● What to produce:
Update the text on building fast WordPress websites, starting at "If you're a" and ending at "a little obsession.", with "ultra-fast" changed to "lightning-fast".

● Provided text:
++++++++++
If you're a developer trying to build ultra-fast WordPress websites that Google and your clients love – it’s 100% doable. Just takes care, consistency, and a little obsession.
++++++++++
● Data records:

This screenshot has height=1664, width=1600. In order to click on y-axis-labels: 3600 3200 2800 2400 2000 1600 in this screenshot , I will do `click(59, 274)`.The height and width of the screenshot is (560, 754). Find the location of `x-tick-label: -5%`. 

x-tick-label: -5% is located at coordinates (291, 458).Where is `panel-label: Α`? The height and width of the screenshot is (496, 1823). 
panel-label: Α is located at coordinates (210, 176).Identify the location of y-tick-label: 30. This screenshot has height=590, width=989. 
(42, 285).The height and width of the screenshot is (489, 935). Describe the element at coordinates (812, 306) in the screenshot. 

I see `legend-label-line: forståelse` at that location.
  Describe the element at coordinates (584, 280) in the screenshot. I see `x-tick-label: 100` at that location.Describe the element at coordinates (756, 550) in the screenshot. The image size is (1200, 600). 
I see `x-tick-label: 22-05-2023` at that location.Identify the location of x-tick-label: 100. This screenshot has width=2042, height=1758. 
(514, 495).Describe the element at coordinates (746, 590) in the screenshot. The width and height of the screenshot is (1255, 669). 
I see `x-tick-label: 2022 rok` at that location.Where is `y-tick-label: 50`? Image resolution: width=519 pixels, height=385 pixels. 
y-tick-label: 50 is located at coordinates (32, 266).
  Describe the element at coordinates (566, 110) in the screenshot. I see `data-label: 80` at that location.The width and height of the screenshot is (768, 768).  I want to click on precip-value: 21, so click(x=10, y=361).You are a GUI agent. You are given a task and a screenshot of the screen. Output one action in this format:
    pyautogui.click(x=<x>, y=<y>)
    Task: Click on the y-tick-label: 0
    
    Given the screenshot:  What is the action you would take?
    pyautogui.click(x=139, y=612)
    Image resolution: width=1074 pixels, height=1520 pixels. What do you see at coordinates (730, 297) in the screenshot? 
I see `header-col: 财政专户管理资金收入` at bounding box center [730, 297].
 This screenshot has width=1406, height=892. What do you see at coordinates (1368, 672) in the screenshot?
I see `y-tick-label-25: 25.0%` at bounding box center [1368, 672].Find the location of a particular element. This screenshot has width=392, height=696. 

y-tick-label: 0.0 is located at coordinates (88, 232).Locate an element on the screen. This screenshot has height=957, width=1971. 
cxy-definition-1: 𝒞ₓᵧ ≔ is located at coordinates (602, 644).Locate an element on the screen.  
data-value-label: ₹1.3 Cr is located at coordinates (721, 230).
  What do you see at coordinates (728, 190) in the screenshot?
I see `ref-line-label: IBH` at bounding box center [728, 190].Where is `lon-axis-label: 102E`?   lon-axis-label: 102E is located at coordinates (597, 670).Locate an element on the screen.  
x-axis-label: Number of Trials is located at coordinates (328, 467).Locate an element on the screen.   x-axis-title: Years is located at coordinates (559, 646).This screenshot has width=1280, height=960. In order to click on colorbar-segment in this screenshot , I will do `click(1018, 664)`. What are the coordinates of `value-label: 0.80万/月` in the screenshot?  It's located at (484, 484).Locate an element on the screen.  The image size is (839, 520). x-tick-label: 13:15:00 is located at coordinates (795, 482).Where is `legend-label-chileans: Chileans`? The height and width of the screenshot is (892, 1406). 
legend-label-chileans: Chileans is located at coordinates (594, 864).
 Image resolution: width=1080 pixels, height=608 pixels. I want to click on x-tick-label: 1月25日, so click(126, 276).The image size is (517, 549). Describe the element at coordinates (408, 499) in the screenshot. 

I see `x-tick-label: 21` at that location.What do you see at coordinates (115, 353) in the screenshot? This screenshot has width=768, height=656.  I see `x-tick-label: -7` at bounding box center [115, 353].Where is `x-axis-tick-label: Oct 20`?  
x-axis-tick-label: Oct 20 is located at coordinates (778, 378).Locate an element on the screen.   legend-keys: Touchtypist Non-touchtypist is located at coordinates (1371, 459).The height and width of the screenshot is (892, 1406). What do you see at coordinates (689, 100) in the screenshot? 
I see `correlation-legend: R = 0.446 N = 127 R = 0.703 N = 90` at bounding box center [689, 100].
++++++++++
● Result:
If you're a developer trying to build lightning-fast WordPress websites that Google and your clients love – it’s 100% doable. Just takes care, consistency, and a little obsession.